Josh: Those are two very reasonable theories.

Spade: Or It could be complete bull****. But for some reason. I have a weird feeling about this one.

Josh: What kind of feeling?

Spade: Not sure. I wish I could explain it, but I cant. All I can say is the feeling is good.

Josh: Well thats better than a bad feeling.

(Josh looks at his watch and then back at Spade.)

Josh: I hate to say it, but our time is up. Ill see you next time.

( Spade nods his head and leans back in the chair as Josh grabs his stuff and exits the room. Spade looks down at the surface of the table for a moment as we sit in silence. After a bit, he speaks.)

Spade : There is a famous phrase which states, "Home is where the Heart is", and I have never been witness to a more perfect explanation.

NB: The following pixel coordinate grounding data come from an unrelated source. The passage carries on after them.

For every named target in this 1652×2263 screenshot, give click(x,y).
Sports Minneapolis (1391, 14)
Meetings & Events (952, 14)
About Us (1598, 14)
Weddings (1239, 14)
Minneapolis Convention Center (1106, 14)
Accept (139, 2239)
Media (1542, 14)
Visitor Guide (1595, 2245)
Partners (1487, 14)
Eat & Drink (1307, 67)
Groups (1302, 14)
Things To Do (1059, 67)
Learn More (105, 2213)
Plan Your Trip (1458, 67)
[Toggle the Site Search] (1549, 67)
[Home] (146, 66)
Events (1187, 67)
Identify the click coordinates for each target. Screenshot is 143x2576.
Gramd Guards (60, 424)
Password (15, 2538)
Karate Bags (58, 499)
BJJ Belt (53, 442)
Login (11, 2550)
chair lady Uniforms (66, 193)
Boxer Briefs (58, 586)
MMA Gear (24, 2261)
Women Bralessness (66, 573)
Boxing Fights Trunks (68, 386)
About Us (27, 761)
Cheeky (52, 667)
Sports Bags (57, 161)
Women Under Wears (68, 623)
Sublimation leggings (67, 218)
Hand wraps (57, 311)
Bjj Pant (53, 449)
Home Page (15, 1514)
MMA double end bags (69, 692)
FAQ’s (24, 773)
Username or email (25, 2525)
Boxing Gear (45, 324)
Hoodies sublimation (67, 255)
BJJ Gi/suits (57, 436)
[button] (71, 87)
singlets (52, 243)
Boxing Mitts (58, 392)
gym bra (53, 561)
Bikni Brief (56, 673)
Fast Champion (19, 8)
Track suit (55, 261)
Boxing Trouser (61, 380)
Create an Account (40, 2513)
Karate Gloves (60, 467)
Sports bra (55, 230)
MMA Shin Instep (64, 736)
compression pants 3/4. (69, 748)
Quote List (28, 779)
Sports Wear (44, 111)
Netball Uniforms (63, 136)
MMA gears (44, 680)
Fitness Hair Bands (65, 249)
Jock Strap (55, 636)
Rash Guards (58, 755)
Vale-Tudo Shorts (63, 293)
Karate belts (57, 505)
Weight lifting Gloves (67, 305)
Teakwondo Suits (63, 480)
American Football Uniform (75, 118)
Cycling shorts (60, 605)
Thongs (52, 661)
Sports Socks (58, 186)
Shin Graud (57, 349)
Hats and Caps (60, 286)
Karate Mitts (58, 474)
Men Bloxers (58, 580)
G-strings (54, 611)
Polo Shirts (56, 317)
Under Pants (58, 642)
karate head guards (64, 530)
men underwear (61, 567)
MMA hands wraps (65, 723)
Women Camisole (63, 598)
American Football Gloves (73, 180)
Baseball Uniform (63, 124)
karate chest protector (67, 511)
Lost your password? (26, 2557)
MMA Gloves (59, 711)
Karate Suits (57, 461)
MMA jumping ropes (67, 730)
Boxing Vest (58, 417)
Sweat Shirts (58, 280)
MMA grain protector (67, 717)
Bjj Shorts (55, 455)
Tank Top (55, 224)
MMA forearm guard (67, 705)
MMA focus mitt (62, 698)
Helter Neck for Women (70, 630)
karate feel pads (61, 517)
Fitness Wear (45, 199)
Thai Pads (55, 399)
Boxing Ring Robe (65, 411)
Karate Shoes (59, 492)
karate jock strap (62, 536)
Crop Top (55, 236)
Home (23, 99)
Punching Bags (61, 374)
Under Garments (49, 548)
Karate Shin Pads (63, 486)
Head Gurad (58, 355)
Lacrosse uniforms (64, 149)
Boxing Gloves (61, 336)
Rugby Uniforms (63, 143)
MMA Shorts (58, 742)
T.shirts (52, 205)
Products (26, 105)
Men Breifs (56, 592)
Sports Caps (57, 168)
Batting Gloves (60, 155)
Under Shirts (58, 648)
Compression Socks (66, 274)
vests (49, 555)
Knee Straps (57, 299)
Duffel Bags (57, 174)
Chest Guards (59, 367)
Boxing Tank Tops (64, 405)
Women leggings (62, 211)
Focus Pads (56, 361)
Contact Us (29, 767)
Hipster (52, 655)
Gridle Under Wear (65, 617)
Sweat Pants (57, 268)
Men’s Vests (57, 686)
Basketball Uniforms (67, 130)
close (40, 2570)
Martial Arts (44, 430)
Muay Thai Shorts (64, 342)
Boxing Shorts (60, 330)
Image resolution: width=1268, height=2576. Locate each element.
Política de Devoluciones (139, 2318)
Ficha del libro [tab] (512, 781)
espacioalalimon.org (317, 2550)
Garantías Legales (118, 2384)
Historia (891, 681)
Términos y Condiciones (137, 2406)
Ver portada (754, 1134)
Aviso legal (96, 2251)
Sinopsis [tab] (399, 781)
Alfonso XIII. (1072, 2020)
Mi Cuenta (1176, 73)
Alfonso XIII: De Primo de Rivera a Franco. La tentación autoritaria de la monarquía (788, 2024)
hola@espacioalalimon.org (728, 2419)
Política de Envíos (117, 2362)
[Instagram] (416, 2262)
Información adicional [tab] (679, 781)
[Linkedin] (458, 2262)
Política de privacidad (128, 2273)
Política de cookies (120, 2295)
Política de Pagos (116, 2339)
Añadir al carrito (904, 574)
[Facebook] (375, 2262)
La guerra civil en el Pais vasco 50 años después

You see, The wrestling world is one built from the cornerstones of greed, solidified by avarice. It is one where artists are constantly leaping from one home to another, searching only for the place where they could receive the sole thing that they desire... Money. The need to have the smell wafting from them, the look, the image. With so many larger, well-known federations, it leaves only the utmost of possibilities... However with possibilities escapes countless exceptions. I am An Exception... Why? Because I am honest to myself and to the rest of the watching world. I am not in this world for the same reason that nearly every other man is. I am not in this world because it ensures me an endless supply of an unnecessary luxury. I will not patronize you either, by attmepting to tell you that I have not enjoyed everything I have recieved, yet it has not consumed my soul like so many others. I have been driven to succeed in this world, from so many extraneous hands. I began in search to find myself. I continued on in desperation for improvement. From then to honor the millions of my fans who honor me so kindly every setting sun. However now... I want the hWo Vendetta title and I want to prove myself to the entire world. I am here to honor myself for the endless effort that my body provides me with.

( Spade shrugs, relaxing in the chair a bit.)

Spade : This week I will prove myself once again. Prove myself by beating Ken Kaze this week.

(He pushes his chair back and stands up, slowly pacing around the room.)

Spade : Ken, I know your worried I would be to if I was versing me...Last week it was Juluis Friskit this week...It's you!